Membuatnya Tertimpa Kesialan

531 71 8
                                    

"Hujan sudah reda." Suara Hera memecah keheningan sejak Zavion memperkenalkan diri tapi tidak mendapat tanggapan dari gadis secantik dewi ini.

Zavion berdiri lalu membenahi pakaiannya setelah itu berjalan menuju pintu belakang lalu membukanya, benar hujan sudah berhenti.

Hanya menyisakan rintik yang tidak akan membasahi diri.

Sebelum pergi Zavion berbalik, "terima kasih atas tempat berteduh, maaf kalau membuatmu tidak nyaman." Hera yang berdiri tidak beberapa langkahnya hanya mengangguk kecil.

Zavion mengeluarkan sesuatu lalu memberikannya pada Hera, "jangan salah paham, aku tidak biasa berhutang." Hera menatap benda yang di pegang Zavion.

"Anda tidak berhutang apapun. Setelah hujan biasanya bebatuan menjadi licin, perhatikan langkah anda agar tidak tergelincir."

Zavion tersenyum kecil, "terima kasih atas perhatianmu. Untung kau memberi tahu, aku punya kebiasaan tidak memperhatikan jalan. Terimalah pemberianku ini, kau bisa menggunakannya suatu hari, benda ini akan kembali padaku setelah kau meminta bantuanku."

Zavion menambahkan, "apapun bantuan yang kau inginkan, akan kuberikan. Tidak terkecuali." Dua kata terakhir di ucapkan Zavion dengan sedikit penekanan.

"Kalau kau tidak menerimanya, aku akan tetap berdiri disini." Zavion melihat ketidak percayaan dari sorot mata gadis cantik dihadapannya ini.

Cukup lama Hera berdiri ditempatnya lalu akhirnya mengambil nenda yang ternyata cincin giok berwarna hijau. Tampak sangat berharga tapi pria didepannya justru memberikannya begitu saja.

"Cincin itu selalu kubawa kemanapun, simbol keberuntungan. Kembalikan padaku kapanpun kau membutuhkan bantuan, aku harap kau bisa menjaganya dengan baik."

Kening Hera sedikit mengkerut lalu menyodorkan kembali cincin tersebut, "aku tidak bisa menerimanya."

Zavion menggeleng, "tidak apa, aku percayakan padamu."

"Aku tidak butuh bantuan apapun." Tegas Hera meyakinkan Zavion.

"Setiap manusia butuh bantuan manusia lain meski hanya sekali." Setelah itu Zavion pergi begitu saja. Meninggalkan Hera dengan tatapan piasnya.

Tapi dia tidak benar-benar pergi, dibalik batu besar bersembunyi sampai mendengar suara pintu gubuk Hera tertutup rapat. Dia menghela napas panjang sambil menatap penuh perasaan.

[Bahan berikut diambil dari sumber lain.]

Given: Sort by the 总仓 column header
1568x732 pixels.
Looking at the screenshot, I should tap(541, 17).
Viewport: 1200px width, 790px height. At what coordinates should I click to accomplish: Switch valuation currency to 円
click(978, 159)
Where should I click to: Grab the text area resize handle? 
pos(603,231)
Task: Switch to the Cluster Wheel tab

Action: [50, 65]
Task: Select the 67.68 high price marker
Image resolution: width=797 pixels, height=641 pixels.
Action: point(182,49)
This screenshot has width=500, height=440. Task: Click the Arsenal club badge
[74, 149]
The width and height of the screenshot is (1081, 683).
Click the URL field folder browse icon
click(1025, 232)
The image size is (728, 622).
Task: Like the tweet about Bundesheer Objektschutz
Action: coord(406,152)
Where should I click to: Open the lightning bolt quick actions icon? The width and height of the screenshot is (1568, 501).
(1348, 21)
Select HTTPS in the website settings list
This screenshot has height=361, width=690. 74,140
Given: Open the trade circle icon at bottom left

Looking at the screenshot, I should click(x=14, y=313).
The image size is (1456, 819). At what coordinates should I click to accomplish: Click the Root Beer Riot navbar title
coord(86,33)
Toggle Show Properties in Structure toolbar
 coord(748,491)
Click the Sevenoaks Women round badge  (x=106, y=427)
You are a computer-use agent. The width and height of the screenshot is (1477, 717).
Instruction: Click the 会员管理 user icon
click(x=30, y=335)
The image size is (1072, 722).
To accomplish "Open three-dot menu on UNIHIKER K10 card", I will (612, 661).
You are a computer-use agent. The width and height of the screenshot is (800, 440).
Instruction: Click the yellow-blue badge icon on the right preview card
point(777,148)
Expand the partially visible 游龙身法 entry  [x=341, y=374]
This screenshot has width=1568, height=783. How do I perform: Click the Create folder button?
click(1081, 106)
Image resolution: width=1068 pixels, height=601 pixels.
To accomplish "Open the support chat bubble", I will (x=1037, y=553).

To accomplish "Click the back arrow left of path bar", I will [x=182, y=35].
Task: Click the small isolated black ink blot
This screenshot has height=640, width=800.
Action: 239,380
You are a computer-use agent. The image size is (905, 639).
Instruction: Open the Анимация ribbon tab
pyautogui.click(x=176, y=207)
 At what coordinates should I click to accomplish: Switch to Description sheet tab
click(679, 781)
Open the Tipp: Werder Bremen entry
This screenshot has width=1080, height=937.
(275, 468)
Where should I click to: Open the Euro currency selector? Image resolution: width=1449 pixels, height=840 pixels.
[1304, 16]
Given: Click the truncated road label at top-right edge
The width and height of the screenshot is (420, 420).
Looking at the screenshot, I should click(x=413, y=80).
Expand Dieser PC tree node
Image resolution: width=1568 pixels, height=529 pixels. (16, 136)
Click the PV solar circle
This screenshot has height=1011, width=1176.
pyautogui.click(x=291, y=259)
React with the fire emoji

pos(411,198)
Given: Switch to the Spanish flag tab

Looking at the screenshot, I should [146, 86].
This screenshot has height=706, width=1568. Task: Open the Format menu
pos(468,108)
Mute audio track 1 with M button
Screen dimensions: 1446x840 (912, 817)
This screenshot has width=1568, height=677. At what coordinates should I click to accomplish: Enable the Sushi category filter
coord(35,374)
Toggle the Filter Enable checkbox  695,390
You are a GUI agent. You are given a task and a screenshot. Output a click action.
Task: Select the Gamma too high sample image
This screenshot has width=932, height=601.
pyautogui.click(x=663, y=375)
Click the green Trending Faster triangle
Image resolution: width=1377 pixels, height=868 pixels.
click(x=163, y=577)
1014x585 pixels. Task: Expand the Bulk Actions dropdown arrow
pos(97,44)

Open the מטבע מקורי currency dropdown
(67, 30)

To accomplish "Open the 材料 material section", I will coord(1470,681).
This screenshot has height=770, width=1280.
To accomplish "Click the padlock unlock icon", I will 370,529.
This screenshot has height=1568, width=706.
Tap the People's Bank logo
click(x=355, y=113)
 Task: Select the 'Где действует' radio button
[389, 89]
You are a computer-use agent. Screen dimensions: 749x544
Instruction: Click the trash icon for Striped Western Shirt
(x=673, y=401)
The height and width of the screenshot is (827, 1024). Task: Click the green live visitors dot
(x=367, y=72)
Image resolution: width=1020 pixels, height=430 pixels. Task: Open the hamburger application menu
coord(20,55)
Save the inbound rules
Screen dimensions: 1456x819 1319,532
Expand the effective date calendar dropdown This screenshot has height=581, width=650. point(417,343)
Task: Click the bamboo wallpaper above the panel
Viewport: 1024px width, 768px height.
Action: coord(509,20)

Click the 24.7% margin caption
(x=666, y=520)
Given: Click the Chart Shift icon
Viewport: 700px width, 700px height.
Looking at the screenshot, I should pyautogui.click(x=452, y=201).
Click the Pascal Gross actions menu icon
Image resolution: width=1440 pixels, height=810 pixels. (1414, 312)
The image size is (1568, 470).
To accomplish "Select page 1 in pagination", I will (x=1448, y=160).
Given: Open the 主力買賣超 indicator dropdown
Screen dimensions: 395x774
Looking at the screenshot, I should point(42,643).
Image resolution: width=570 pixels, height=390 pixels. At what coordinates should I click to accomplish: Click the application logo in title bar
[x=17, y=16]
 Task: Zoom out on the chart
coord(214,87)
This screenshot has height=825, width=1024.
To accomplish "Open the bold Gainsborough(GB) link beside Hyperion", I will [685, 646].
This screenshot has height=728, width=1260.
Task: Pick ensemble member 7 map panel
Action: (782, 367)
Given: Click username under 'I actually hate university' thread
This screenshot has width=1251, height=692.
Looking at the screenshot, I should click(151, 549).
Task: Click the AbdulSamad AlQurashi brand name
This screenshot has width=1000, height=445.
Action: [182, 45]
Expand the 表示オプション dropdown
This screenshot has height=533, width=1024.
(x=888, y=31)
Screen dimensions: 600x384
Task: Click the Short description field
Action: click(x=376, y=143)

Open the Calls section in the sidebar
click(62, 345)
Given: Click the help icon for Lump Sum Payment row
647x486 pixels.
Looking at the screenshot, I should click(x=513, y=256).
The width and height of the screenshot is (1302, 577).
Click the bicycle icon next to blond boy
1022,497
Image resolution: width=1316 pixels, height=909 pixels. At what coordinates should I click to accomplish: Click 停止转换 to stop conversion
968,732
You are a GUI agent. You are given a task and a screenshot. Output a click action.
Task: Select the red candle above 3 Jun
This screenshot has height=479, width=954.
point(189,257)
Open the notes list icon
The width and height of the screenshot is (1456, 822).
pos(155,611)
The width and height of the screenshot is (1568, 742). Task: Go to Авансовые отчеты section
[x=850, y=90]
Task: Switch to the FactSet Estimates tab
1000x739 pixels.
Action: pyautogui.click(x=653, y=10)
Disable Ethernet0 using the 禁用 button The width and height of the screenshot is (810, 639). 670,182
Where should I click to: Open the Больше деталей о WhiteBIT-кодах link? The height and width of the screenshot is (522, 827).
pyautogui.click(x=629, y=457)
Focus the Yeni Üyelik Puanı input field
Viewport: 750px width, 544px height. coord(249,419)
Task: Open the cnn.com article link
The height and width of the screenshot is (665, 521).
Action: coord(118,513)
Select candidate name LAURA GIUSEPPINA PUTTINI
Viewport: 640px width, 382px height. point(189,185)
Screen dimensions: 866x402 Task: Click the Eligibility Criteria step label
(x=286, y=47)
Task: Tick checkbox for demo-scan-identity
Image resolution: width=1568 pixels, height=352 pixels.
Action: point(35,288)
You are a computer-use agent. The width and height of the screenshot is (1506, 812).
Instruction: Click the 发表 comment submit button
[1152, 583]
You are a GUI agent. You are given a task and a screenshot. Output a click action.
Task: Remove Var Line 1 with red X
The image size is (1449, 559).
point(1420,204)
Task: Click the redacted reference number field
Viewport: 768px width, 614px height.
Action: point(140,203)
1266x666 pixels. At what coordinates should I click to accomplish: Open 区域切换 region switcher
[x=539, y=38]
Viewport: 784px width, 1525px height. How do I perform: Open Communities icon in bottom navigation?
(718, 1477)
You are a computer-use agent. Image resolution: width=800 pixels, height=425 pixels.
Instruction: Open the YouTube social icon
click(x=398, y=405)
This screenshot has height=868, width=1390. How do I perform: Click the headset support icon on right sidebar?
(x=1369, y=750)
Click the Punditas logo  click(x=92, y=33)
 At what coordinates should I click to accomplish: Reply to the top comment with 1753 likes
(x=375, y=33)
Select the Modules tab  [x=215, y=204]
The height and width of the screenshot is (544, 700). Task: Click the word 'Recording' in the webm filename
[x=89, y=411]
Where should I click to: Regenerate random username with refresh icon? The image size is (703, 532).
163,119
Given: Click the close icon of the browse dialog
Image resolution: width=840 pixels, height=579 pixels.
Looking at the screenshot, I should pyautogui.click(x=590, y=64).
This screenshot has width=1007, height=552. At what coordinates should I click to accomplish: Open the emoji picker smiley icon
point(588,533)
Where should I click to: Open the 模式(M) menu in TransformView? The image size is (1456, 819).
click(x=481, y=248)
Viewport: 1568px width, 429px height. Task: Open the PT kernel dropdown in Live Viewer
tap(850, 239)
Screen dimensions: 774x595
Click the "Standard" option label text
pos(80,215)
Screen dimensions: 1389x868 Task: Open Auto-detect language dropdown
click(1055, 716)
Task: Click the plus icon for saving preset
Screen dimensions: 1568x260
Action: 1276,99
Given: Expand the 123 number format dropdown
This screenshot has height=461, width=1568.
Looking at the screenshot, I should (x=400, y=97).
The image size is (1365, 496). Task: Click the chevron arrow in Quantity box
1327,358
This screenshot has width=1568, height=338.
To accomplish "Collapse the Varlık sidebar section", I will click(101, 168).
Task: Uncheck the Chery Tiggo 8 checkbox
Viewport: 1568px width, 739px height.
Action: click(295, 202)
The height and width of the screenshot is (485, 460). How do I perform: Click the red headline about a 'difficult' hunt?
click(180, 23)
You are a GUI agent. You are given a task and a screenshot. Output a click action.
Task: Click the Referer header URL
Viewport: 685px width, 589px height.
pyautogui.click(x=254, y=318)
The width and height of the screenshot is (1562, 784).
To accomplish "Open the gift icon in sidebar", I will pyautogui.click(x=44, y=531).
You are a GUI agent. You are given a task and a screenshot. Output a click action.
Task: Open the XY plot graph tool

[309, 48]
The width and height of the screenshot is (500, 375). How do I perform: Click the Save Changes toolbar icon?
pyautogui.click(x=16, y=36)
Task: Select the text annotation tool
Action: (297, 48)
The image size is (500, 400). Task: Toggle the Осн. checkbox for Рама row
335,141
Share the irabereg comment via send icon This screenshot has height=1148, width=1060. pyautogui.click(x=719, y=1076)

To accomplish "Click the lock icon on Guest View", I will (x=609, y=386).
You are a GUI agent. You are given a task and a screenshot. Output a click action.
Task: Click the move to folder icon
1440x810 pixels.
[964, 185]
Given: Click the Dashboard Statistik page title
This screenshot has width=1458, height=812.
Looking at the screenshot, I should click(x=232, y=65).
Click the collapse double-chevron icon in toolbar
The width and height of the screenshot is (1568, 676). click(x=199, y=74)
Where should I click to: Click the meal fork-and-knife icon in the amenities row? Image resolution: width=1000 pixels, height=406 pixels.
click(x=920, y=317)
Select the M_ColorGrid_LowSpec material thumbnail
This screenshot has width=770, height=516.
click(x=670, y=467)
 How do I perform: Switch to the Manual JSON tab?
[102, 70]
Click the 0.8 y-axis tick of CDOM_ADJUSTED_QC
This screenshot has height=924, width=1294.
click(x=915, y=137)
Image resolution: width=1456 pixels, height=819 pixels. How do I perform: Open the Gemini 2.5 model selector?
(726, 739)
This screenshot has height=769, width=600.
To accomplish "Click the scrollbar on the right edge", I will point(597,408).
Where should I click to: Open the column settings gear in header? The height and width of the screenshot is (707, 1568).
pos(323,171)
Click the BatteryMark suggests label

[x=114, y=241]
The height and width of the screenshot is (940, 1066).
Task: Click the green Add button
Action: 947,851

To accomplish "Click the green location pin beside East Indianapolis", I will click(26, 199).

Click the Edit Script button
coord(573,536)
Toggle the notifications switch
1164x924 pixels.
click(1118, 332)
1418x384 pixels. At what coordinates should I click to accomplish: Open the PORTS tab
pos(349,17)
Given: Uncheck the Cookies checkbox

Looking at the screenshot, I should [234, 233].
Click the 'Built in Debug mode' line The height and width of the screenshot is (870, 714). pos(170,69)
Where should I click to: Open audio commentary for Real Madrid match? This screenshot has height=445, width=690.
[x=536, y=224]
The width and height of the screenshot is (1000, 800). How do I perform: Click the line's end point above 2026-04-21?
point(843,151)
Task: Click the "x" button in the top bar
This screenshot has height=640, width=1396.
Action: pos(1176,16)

Gubuk yang Hera tinggali termasuk aman walau tidak layak ditempati. Tapi seaman-amannya tempat ini tetap saja bahaya bisa datang kapan saja, terutama hewan melata dan buas.

'Orang gila macam apa yang membiarkan seorang gadis tinggal ditempat seperti ini?' Batinnya. Tentu dia tahu siapa orang tersebut.

Didalam rumah Hera duduk dalam keadaan melamun sambil memegang cincin giok itu dengan erat, seperti sedang menggenggam harapannya.

Tidak lama kemudian dia menyimpan benda tersebut kedalam wadah dimana perlengkapan rajutnya tersimpan.

**
Entah seberapa besar Hera membangun rasa keberaniannya saat ini. Yang jelas dia harus melangkah hari ini, menghadap pria itu untuk memohon sesuatu.

Walau akhirnya dia tahu seperti apa tapi harus mencobanya. Langkah kecilnya berlari menuju kastil, seluruh pekerja yang dilewatinya semua menjauh, takut tertimpa kesialannya.

Hera melihat keberadaan kepala pelayan yang sedang menerima tumpukkan surat dari perugas gerbang kastil. Polo lalu menoleh dan mengernyit kearah Hera yang bergegas kearahnya.

"Kau boleh pergi," ucap Polo pada penjaga gerbang yang langsung menuruti perintahnya. Semua pekerja berada dibawah kendali Polo.

"Tuan, aku ingin bertemu tuan Edmund." Polo melihat keberanian dan ketakutan bersamaan dari sorot mata Hera.